Technology is helping investigators link those crimes to the weapons. With each bullet fired, there is evidence left behind because of unique marks etched into the bullet shell casing by the gun. It's that evidence that allowed Allegheny County ballistics technician Jason Very to determine that a .40 Glock was used by three different people to commit two separate crimes.

"We will get a gun that is used in 10 other crimes - two homicides, three homicides, five assaults. That's not uncommon at all," said Very.

In 2000, a man named Bafata Sullivan legally purchased a .40 Glock semi-automatic gun. In 2007, Sullivan was convicted of a felony and should have surrendered his firearm, but he didn't. Instead, four years later in April 2011, the gun was used to murder 19-year-old Stephon Green in Pittsburgh's Hill District, police said.

Two months later, in June 2011, the gun resurfaced once more, in the hands of a man named Ernest Harris. Harris was in Aces and Deuces bar, on Fifth Avenue, when witnesses saw him waving a gun around, police said. He was arrested, and the gun in Harris' possession was taken into evidence.

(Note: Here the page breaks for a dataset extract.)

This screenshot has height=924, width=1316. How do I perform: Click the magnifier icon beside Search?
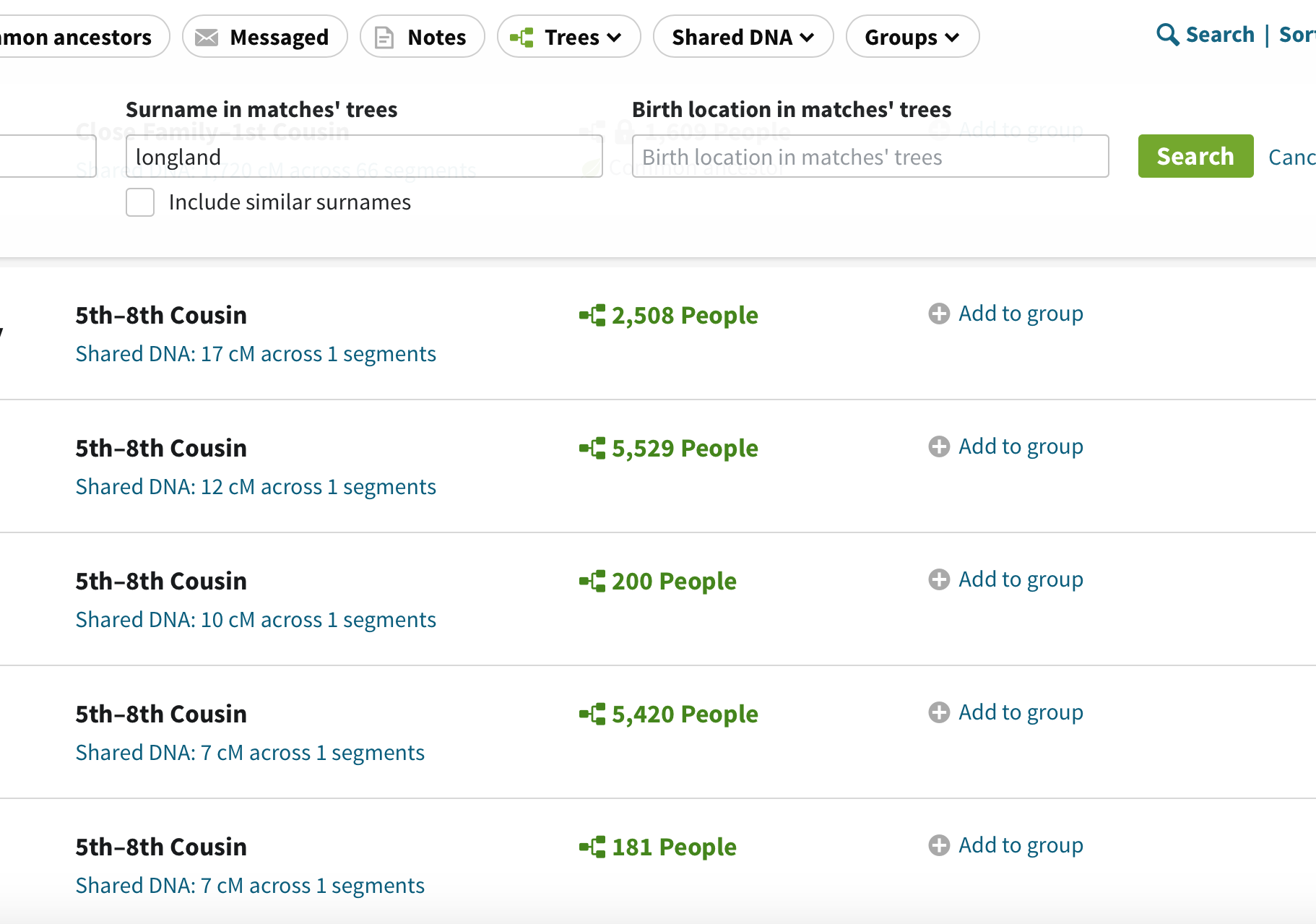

Jason Very tested the gun in the Allegheny County ballistics lab and determined the same gun that had been in the bar was the one used to murder Stephon Green, and it was the same gun that was purchased and registered to Bafata Sullivan.

Detectives filed charges against Calvin Kane in the murder of Stephon Green and firearms charges against Ernest Harris. Bafata Sullivan was also facing gun charges but died before his case could go to trial.